> _THE REQUEST_
Quote exactly the lines below, everything from the line containing "Click the Amount" down to the line containing "Action: coord(167,57)", with both of those lines included.

◇ ◇ ◇ ◇ ◇ ◇ ◇

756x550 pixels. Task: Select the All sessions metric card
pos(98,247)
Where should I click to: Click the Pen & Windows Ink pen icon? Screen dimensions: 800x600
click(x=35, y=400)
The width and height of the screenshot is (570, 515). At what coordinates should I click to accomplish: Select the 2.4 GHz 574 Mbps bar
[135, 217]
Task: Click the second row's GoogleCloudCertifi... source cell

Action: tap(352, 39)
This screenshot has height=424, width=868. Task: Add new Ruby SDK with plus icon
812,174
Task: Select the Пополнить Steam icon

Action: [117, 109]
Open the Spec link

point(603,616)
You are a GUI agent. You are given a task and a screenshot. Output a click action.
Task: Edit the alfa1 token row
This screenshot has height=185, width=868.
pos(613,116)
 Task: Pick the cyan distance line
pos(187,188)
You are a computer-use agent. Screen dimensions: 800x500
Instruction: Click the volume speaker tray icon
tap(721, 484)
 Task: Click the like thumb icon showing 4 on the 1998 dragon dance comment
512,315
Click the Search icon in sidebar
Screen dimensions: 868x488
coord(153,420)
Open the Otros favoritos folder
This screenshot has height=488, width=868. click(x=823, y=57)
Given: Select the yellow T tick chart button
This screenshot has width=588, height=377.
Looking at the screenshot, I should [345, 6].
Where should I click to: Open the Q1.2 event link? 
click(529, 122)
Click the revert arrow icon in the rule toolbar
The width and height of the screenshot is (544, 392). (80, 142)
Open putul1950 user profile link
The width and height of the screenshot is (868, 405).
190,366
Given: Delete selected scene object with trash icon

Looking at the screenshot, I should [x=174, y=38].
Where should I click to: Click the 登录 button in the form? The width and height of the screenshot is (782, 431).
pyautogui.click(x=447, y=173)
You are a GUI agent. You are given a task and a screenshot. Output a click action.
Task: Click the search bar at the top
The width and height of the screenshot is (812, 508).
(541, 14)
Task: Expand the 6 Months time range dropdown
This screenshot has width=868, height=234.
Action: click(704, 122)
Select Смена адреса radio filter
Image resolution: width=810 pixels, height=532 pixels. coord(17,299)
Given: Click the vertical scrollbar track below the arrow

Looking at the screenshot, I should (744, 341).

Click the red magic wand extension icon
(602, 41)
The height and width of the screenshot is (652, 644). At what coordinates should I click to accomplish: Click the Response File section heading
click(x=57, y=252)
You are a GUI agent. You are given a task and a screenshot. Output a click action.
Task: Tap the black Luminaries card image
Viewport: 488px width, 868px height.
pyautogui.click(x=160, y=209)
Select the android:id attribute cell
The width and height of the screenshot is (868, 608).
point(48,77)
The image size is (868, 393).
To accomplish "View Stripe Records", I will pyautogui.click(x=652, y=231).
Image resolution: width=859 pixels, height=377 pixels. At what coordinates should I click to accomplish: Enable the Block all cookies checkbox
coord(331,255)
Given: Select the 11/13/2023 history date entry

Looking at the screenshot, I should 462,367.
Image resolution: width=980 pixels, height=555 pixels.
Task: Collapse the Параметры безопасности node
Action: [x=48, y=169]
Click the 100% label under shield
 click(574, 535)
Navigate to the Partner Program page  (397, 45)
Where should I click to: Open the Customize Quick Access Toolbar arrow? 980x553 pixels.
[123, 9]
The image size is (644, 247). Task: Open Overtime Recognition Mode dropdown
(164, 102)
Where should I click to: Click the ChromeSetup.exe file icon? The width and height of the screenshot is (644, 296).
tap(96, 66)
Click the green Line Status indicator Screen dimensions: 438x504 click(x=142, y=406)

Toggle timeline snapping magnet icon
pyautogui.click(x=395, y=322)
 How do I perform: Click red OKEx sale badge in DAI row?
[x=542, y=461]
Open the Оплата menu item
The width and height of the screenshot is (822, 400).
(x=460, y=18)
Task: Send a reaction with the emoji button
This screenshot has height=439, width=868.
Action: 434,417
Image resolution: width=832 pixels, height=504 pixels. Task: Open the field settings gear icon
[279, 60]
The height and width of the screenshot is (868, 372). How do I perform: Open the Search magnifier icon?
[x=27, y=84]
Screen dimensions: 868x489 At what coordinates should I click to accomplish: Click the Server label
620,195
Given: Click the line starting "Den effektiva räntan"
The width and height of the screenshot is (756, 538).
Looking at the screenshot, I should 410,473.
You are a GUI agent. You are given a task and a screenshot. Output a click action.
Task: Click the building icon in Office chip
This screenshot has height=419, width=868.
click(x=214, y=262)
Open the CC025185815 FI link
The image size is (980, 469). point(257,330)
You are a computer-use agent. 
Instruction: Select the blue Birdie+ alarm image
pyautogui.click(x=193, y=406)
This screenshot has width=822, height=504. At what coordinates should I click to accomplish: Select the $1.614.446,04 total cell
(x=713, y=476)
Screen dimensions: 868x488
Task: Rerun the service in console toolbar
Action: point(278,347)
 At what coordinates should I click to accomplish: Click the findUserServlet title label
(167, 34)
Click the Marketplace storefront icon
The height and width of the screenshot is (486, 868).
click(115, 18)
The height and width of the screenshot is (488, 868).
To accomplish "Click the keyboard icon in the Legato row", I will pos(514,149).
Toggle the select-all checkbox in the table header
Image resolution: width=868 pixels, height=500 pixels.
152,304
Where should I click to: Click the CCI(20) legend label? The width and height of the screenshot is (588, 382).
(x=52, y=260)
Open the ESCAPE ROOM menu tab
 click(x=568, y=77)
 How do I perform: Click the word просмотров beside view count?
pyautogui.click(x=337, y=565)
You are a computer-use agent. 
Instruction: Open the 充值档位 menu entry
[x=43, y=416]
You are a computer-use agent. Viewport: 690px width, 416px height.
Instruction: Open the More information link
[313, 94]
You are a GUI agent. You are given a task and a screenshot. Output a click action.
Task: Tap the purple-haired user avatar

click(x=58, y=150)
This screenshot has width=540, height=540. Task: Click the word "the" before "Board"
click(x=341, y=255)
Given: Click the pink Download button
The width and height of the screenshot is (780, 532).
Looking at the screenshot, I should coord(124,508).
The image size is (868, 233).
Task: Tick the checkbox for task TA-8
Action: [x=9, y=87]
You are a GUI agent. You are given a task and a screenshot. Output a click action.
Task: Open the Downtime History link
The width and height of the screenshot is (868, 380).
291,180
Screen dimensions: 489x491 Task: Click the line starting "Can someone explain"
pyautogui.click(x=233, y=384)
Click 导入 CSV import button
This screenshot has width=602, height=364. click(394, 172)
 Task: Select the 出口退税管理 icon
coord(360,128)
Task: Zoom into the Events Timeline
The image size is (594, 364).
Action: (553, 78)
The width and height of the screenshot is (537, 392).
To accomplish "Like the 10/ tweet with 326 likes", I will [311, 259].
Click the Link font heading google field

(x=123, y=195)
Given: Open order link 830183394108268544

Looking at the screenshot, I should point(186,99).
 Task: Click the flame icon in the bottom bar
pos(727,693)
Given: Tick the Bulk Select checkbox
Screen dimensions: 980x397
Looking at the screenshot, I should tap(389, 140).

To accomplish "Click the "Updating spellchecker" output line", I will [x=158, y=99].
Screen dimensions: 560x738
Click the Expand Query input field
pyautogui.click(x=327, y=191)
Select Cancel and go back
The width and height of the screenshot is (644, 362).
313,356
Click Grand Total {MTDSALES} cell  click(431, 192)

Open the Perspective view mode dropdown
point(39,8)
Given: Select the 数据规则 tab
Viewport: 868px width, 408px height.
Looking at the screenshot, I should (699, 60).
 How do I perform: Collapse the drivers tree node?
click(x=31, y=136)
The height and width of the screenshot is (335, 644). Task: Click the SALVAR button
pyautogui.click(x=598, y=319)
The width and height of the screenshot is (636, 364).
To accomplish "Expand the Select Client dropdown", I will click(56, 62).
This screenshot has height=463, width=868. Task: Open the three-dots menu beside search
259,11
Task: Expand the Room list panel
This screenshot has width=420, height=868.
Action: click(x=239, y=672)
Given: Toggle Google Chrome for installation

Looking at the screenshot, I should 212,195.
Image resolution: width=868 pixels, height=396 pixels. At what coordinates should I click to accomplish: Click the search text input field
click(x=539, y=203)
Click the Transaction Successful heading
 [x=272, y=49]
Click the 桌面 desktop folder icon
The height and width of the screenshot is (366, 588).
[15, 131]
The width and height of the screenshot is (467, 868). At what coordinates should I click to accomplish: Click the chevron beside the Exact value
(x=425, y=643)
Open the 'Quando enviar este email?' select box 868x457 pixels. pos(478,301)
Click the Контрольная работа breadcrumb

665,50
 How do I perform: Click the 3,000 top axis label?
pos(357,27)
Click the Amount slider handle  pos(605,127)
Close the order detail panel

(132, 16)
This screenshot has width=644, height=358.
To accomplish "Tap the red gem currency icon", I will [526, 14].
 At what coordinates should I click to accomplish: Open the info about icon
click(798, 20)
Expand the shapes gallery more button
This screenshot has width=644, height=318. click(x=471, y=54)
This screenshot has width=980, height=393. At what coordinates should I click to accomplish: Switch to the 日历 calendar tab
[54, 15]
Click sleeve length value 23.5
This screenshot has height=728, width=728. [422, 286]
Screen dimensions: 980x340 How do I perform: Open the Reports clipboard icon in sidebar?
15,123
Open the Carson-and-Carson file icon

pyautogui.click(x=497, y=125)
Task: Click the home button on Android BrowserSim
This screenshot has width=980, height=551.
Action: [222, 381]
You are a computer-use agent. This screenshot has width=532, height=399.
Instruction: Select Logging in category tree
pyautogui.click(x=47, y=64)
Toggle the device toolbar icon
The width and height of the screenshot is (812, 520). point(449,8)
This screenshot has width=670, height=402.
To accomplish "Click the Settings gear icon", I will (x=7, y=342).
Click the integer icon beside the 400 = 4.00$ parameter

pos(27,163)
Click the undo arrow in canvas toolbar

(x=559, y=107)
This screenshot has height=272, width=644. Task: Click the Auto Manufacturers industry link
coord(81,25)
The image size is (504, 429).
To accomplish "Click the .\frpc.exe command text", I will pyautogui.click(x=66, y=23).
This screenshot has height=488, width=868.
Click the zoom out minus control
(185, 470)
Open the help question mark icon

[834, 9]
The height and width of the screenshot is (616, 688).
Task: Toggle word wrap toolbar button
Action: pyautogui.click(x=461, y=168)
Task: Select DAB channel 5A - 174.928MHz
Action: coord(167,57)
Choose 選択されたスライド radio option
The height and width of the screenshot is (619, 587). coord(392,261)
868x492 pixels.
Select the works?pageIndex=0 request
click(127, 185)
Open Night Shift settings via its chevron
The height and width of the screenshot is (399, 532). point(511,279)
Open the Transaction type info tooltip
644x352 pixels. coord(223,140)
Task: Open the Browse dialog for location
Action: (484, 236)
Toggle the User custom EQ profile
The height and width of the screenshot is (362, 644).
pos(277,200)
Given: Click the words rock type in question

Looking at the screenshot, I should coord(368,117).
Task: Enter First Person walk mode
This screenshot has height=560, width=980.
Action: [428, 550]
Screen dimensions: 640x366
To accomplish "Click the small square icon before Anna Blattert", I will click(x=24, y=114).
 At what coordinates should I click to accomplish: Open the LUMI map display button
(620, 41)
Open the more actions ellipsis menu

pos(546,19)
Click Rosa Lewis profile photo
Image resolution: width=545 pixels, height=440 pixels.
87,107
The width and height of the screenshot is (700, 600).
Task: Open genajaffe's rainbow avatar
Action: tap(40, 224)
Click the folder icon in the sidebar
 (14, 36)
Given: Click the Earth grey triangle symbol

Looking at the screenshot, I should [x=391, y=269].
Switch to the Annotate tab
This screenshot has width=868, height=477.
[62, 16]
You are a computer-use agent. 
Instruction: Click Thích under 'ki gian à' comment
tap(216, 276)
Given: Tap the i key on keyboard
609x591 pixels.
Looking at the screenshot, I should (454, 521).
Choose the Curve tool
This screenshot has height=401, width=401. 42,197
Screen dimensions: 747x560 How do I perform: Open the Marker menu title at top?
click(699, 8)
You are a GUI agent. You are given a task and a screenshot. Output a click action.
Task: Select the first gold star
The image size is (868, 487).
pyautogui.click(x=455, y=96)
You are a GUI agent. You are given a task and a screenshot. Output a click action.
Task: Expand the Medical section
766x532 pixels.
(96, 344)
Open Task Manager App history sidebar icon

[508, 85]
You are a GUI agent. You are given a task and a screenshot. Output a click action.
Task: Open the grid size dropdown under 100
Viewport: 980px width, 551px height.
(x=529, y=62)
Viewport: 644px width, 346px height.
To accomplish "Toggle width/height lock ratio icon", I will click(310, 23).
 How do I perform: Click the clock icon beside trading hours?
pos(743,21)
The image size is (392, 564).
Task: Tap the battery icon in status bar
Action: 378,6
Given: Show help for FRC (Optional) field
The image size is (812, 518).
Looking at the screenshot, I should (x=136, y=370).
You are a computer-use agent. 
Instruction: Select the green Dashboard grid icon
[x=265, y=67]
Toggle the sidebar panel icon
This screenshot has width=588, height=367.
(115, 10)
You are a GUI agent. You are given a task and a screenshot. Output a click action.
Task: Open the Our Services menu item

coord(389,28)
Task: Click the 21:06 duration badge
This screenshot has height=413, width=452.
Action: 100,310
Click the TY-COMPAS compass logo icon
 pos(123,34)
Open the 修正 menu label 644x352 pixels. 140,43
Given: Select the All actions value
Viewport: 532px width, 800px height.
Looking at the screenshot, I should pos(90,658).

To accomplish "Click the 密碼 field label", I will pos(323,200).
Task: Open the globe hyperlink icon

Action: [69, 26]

◇ ◇ ◇ ◇ ◇ ◇ ◇

> _EXPECTED ANSWER_
Click the Amount slider handle  pos(605,127)
Close the order detail panel

(132, 16)
This screenshot has width=644, height=358.
To accomplish "Tap the red gem currency icon", I will [526, 14].
 At what coordinates should I click to accomplish: Open the info about icon
click(798, 20)
Expand the shapes gallery more button
This screenshot has width=644, height=318. click(x=471, y=54)
This screenshot has width=980, height=393. At what coordinates should I click to accomplish: Switch to the 日历 calendar tab
[54, 15]
Click sleeve length value 23.5
This screenshot has height=728, width=728. [422, 286]
Screen dimensions: 980x340 How do I perform: Open the Reports clipboard icon in sidebar?
15,123
Open the Carson-and-Carson file icon

pyautogui.click(x=497, y=125)
Task: Click the home button on Android BrowserSim
This screenshot has width=980, height=551.
Action: [222, 381]
You are a computer-use agent. This screenshot has width=532, height=399.
Instruction: Select Logging in category tree
pyautogui.click(x=47, y=64)
Toggle the device toolbar icon
The width and height of the screenshot is (812, 520). point(449,8)
This screenshot has width=670, height=402.
To accomplish "Click the Settings gear icon", I will (x=7, y=342).
Click the integer icon beside the 400 = 4.00$ parameter

pos(27,163)
Click the undo arrow in canvas toolbar

(x=559, y=107)
This screenshot has height=272, width=644. Task: Click the Auto Manufacturers industry link
coord(81,25)
The image size is (504, 429).
To accomplish "Click the .\frpc.exe command text", I will pyautogui.click(x=66, y=23).
This screenshot has height=488, width=868.
Click the zoom out minus control
(185, 470)
Open the help question mark icon

[834, 9]
The height and width of the screenshot is (616, 688).
Task: Toggle word wrap toolbar button
Action: pyautogui.click(x=461, y=168)
Task: Select DAB channel 5A - 174.928MHz
Action: coord(167,57)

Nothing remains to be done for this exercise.